Thursday's appellate court ruling stopped short of firmly establishing a minimum age for common-law unions. It noted, however, that Colorado recognizes English common law, which legalizes such marriages at age 12 for girls and 14 for boys.
"Previously, Colorado law did not set an (minimum) age" for common- law unions, Harhai said. "That's why this is a new precedent."
Harhai said that, while surprising, the appellate decision was not logically or legally flawed and was in line with other established Colorado law.
Therefore, said Harhai, it would likely require action by the state legislature if Coloradans are uncomfortable with the result of Thursday's ruling.
In fact, the ruling seemed to offer an "invitation" to legislative correction, Harhai said, by including the phrase "in absence of a statutory provision to the contrary."
In Rouse's appeal, he stated that he and J.M.H. began living together in April 2002 and applied for an Adams County marriage license a year later.
The girl achieved legal independence by April 2003, but her mother consented to the marriage, according to the ruling, and went with her daughter and Rouse to the county clerk's office to get a license.
A license was issued, but Weld County District Judge James Hartmann granted a motion by the Weld County Department of Human Services to invalidate the marriage. He ruled that those under age 16 must have judicial approval for either common-law or ceremonial marriage.
The appellate court, however, agreed with Rouse that he could legally marry J.M.H. It didn't conclude whether she and Rouse have a legal marriage, returning the case to the trial judge to settle that question.

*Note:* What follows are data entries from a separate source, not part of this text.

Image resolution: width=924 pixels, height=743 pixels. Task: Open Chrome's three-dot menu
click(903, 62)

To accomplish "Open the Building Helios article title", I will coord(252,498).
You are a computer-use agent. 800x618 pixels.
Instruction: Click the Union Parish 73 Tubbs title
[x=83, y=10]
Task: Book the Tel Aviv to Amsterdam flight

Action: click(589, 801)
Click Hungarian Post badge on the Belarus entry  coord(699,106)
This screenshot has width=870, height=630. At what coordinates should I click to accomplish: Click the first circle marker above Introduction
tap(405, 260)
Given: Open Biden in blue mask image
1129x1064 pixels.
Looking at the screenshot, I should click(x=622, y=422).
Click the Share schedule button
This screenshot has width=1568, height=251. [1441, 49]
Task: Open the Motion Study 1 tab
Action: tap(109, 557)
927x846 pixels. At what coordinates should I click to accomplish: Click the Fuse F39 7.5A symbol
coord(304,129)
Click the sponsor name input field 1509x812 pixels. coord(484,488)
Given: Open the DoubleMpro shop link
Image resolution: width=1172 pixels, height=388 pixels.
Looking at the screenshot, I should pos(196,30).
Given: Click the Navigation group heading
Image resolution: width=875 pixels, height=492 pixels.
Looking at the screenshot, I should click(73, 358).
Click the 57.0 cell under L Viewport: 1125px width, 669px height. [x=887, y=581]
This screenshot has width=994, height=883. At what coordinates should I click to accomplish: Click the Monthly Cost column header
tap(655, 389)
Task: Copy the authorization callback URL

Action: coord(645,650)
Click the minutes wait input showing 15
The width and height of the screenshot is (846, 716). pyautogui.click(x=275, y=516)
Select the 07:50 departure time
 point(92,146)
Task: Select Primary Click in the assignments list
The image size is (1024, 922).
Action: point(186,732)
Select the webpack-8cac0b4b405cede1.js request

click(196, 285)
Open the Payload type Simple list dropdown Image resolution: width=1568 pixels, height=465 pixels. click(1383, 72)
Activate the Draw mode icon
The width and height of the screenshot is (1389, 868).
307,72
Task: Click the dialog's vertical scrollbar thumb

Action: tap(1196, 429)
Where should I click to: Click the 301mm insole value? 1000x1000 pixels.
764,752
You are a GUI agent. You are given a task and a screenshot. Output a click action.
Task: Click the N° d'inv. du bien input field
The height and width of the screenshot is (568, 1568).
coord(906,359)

Rouse is in prison in connection with a December 2002 arrest for sexual assault on a child. Westminster police arrested him for allegedly having sex with a girl who was living with him at the time, a police report said.
The girl became pregnant, but told investigators she did not have sex with Rouse and that the father of the child was someone else. Police removed her from Rouse's home and returned her to her mother, and the case was reported to Adams County Social Services, the report said.
According to court records, Rouse pleaded guilty to a stalking charge in the case, and all sexual assault charges were dropped. He was sentenced to four years.
Colorado is one of 10 states, plus the District of Columbia, that acknowledge common-law marriage. Pennsylvania recently elected not to recognize common-law marriages after Jan. 1, 2005.
"It appears that Colorado has adopted the common-law age of consent for marriage as 14 for a male and 12 for a female, which existed under English common law," the ruling stated. "Nevertheless, we need only hold here that a 15-year-old female may enter into a valid common-law marriage."
English common law is the traditional unwritten law of England, based on custom and use, which began developing hundreds of years before the founding of the United States.